This can be achieved using trajectory control from
Reaching a point in a given direction
One could also use "Navigation around points", with the point being the intersection of the 2 corridors lying "inside" the turn, and a radius computed accordingly, or at least a point and a radius such that the circle includes the "inside point", excludes the bot current position, and is tangential to the next segment .
To have a less "rigid" trajectory, one could add a "blind-zone" on the crosstrack deviation,
defined as Corridor_Width minus a constant. Within this "blind-zone", the crosstrack deviation is considered as being zero ( ie k_Y=0), ie the mobile does not react on small crosstrack deviations across the path segment. This is acceptable as the control law will anyway ensure that the bot direction is the same as the path segment. This must nevertheless adapted to switching conditions, as - for almost aligned segments with the next being narrower than the current - these conditions might never be met.
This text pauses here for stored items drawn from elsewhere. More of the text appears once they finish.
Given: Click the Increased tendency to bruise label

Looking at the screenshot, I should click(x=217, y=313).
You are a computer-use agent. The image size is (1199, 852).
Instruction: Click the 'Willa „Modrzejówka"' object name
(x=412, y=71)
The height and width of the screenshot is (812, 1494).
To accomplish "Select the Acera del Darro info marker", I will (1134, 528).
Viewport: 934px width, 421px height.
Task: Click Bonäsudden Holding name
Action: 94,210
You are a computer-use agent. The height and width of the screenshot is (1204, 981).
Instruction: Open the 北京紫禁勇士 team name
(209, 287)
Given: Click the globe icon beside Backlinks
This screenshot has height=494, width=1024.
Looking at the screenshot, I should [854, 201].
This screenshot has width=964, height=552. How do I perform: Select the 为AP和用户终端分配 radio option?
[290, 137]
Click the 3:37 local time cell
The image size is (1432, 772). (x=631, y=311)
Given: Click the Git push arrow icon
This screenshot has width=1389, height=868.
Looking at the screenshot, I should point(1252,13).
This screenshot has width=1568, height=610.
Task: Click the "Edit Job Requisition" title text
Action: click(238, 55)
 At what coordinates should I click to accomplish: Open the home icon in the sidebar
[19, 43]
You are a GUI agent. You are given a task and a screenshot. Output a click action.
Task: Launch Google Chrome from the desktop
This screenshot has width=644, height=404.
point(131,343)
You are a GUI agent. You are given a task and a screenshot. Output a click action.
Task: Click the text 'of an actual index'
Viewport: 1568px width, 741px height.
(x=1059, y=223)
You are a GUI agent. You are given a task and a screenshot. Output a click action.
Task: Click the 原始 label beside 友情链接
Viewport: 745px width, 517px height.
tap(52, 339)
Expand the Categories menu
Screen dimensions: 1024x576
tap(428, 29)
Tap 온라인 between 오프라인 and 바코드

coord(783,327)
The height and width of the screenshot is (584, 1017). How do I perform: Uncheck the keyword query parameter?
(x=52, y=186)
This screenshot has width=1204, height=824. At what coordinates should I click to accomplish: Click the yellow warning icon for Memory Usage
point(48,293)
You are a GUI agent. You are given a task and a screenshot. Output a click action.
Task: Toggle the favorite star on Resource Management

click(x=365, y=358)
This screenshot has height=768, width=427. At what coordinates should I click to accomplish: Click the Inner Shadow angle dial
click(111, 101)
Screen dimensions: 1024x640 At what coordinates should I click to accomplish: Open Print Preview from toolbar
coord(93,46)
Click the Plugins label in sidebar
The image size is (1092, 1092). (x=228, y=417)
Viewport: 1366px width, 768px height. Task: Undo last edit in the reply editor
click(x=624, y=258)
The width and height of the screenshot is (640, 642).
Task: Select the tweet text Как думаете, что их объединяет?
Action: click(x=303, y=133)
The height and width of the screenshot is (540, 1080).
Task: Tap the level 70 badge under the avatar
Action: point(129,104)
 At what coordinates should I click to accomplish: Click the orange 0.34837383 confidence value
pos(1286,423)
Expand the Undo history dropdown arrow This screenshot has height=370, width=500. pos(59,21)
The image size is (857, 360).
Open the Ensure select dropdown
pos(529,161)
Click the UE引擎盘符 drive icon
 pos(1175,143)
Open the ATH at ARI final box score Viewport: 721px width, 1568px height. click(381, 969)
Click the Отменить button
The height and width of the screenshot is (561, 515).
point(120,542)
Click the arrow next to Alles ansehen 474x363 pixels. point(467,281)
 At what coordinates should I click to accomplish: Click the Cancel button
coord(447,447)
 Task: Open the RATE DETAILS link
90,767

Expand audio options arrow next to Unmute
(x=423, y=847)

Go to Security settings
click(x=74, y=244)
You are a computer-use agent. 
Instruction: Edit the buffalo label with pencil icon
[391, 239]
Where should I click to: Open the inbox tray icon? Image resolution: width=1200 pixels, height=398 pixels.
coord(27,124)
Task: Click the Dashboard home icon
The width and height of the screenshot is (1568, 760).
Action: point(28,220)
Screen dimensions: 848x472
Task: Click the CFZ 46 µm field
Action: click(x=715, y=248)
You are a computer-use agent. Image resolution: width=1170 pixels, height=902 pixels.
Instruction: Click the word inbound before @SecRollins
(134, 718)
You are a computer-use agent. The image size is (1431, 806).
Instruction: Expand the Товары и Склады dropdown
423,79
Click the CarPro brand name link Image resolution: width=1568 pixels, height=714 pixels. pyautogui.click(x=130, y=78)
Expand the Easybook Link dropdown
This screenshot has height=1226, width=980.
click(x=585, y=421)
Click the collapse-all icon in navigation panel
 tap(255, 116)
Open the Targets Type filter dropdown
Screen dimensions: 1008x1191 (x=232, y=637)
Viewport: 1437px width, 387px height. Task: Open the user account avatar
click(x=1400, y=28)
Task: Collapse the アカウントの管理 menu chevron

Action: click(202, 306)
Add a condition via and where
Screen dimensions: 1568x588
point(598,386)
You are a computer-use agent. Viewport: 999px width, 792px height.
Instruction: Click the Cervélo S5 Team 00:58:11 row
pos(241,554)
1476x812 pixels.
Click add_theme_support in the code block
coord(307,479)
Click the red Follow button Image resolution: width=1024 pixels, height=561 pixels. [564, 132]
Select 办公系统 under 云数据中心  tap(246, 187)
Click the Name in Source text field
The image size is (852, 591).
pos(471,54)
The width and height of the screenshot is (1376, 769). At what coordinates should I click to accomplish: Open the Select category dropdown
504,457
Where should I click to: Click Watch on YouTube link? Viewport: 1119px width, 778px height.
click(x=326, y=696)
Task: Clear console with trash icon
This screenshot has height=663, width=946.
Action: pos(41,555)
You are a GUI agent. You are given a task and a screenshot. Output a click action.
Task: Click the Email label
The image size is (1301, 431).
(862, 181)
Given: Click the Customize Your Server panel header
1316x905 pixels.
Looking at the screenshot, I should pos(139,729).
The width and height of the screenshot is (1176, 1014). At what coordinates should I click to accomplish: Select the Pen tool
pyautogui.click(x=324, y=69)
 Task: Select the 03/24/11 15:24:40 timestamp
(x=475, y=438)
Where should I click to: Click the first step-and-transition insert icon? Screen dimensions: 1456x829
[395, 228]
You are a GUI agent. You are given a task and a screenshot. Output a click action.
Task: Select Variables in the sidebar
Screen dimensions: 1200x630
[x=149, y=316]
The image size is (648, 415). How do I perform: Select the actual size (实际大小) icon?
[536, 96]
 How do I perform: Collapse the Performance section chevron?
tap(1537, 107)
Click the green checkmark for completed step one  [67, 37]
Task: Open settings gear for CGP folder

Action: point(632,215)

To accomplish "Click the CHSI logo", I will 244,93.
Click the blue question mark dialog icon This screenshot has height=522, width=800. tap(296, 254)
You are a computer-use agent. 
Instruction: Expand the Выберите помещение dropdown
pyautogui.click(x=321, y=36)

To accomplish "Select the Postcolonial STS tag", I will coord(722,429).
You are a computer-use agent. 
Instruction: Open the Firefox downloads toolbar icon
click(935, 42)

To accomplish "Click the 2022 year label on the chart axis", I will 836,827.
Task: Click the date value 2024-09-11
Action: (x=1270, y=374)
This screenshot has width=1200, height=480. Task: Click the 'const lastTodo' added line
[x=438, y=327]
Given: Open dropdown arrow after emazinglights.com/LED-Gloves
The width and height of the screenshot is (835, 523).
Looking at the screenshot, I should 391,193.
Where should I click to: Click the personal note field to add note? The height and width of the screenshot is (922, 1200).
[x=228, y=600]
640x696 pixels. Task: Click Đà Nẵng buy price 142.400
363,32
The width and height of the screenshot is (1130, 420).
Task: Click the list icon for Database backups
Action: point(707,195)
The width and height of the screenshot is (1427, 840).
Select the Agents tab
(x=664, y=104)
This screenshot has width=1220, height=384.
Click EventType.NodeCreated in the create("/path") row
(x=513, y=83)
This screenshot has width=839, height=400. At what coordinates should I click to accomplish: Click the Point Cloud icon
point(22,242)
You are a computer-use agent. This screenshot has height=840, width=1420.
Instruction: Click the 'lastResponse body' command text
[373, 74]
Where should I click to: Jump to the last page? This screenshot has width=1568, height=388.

Actually, using a "blind zone" creates problems with my obstacle avoidance code ( jumps in yaw values) and a threshold might be more appropriate.
Something different I did not test yet would be to let the bot move freely in an appropriate direction ( no crosstrack deviation control per se) while ensuring that it never crosses the bounds of the corridor, using crosstrack deviation control code for each bound to prevent their crossing. The resulting leeway within the corridor would be used for possible players-collision-avoidance moves or combat strafing or a different control law.
Navigation around points
Precomputed nav data
A set of points(3D coordinates, flags) or (close-to-)vertical wedges/"poles"( segment, turning sign)
around which the bot will turn ( "slalomming" around).
Applicable guidance control law:
Moving passed & around a point.
Switching intermediate destinations:
The bot moves towards the current point, then around.
It switches to the next point when it is in a position to move tangentially to the next point circle.
Tangency can be checked on the actual yaw ( better but may cause locks , ie continuous circling, on the current point by missing switch conditions in some cases, eg when the 2 points are too close and their radius too small compared to the actual bot turn radius generated by the control law) or on the yaw command based on the next point.
The sign of turn tells on which side the next point must lie ( ie the sign of the next turn).
Comments: the basic idea is to have more realistic trajectories,
but above all to avoid the need of waypoints data files, using data from the world ( .bsp files in Half-life) to extract acute edges between faces for move, and using the bsptree for localization ( under development) .
The following is a 2D simulation using Half-life model, with switching (safely) based on the next point yaw command. We face the same issue as for navigation towards point, ie the bot overshoots on turns, but this should cause less problems as the bot turns close to the edge. This can be reduced by using a predicted position instead of the position alone.